"My wife assures me that the girl does not love him a bit. She goes by
that letter she received from her. There is a passage in it where she
practically admits that she was quite unscrupulous in accepting this
offer of marriage, but says to my wife that she supposes she, my wife,
will not blame her--as it was in self-defence. My wife has her own
ideas, but this is an outrageous misapprehension of her views.
Outrageous."
The good little man paused and then added weightily:
"I didn't tell that to my brother-in-law--I mean, my wife's views."
"No," I said. "What would have been the good?"

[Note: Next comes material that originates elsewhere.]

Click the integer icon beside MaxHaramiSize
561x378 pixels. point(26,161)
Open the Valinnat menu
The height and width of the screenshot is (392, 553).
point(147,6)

"It's positive infatuation," agreed little Fyne, in the tone as though he
had made an awful discovery. "I have never seen anything so hopeless and
inexplicable in my life. I--I felt quite frightened and sorry," he
added, while I looked at him curiously asking myself whether this
excellent civil servant and notable pedestrian had felt the breath of a
great and fatal love-spell passing him by in the room of that East-end
hotel. He did look for a moment as though he had seen a ghost, an other-
world thing. But that look vanished instantaneously, and he nodded at me
with mere exasperation at something quite of this world--whatever it was.
"It's a bad business. My brother-in-law knows nothing of women," he
cried with an air of profound, experienced wisdom.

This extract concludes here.